Une option plus modeste est de pro­po­ser aux per­sonnes d’être “com­plices” (p. 141). Puisqu’elles ne peuvent ni ces­ser d’être blanches, ni s’abs­traire com­plè­te­ment de la domi­na­tion, elles peuvent au moins ne pas se trans­for­mer en fausses alliées. 

L’idée de com­plice s’op­pose à celle d’al­liés, car cer­tains alliés auto­pro­cla­més tirent pro­fit de leur posi­tion, parlent à la place des pre­miers concer­nés et agissent sans eux. À l’in­verse des com­plices sau­raient (entre autres) : s’in­for­mer en auto­no­mie, se mettre en pos­ture d’é­coute, s’ef­fa­cer, etc. [Au-delà des mots, on retrouve la pano­plie des atti­tudes recom­man­dées par les fémi­nistes pour être un “bon allié” quand on est un homme].

À ce titre des manuels à des­ti­na­tion des blanc·hes anti­ra­cistes ont un cer­tain suc­cès. L’ouvrage cite Fragilité Blanche de Robin DiAngelo, mais je pense aus­si à Mécanique du pri­vi­lège blanc d’Estelle Depris, sor­ti en même temps que La domi­na­tion blanche. Ces guides ont une dimen­sion pra­tique plus mar­quée et tentent de répondre à la ques­tion “Que faire ?” posée par les blanc·hes.

À ce titre il y a quelque chose de notable (et d’exas­pé­rant) dans la sin­cère inca­pa­ci­té des per­sonnes blanches à voir quoi faire.

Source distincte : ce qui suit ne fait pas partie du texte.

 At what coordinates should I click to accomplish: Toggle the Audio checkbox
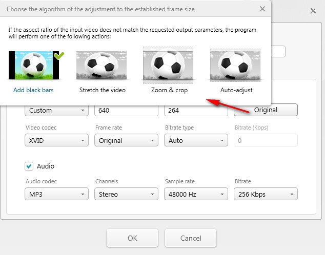(x=30, y=166)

DiAngelo retourne la ques­tion (p. 142) : deman­dez-vous plu­tôt ce qui fait que vous avez pu deve­nir un adulte à part entière, une per­sonne édu­quée, avec un tra­vail, et ne pas savoir quoi faire contre le racisme ? 

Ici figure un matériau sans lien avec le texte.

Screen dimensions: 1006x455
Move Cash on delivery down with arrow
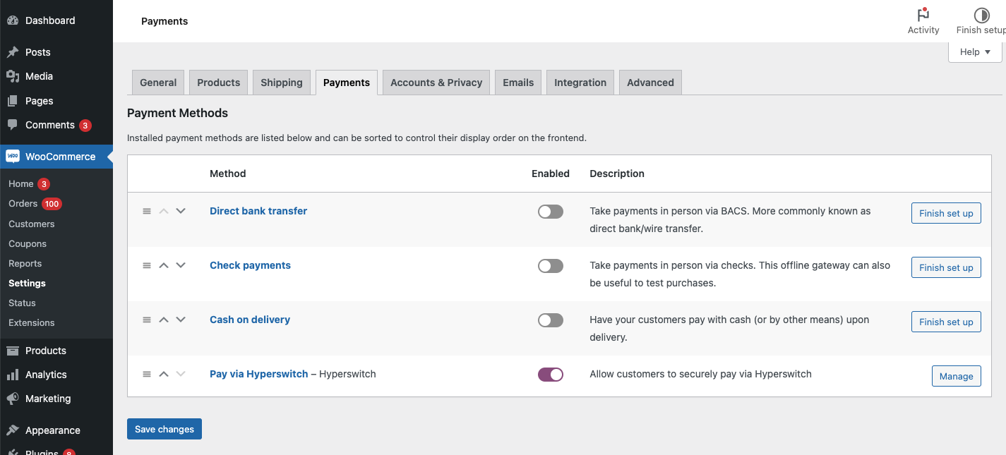coord(181,320)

En répon­dant à cette ques­tion, on trouve des pistes d’ac­tions concrètes. Si je ne sais pas quoi faire parce que je n’ai jamais rien appris sur le racisme, c’est le moment de m’é­du­quer. Si je ne fré­quente que des per­sonnes blanches, il faut nouer de nou­velles rela­tions et ne pas res­ter dans des entre-soi blancs.

Conclusion du chapitre

La poli­ti­sa­tion des iden­ti­tés blanches prend plu­sieurs formes : supré­ma­cisme blanc (et ses ava­tars), dés­in­ves­tis­se­ments, et par­ti­ci­pa­tion blanche à l’an­ti­ra­cisme. Concernant cette der­nière, elle affronte le fameux dilemme de la struc­ture et de l’in­di­vi­du : com­ment conci­lier les “petits gestes” et l’am­pleur du sys­tème raciste à démanteler ? 

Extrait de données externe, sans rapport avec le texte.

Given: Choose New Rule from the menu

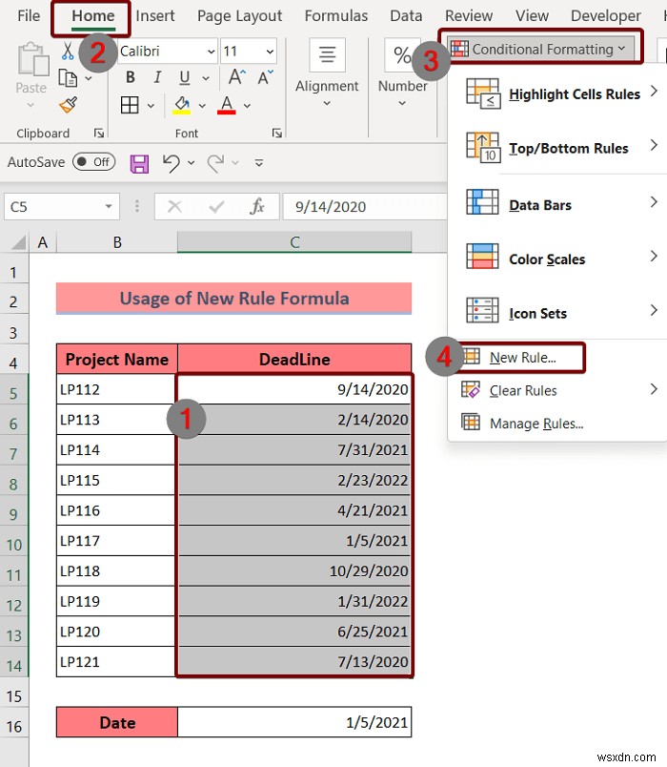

Les autrices pensent que ce n’est pas incom­pa­tible d’a­gir au quo­ti­dien et de faire des actions col­lec­tives. Demander à un col­lègue d’ar­rê­ter les blagues racistes, ça rend déjà l’air un peu plus res­pi­rable. Ça n’empêche pas de sou­te­nir des asso­cia­tions, de rejoindre les manifs, et de voter. La par­ti­ci­pa­tion blanche à l’an­ti­ra­cisme pose des dif­fi­cul­tés, mais on peut aus­si agir sans se faire des nœuds au cerveau.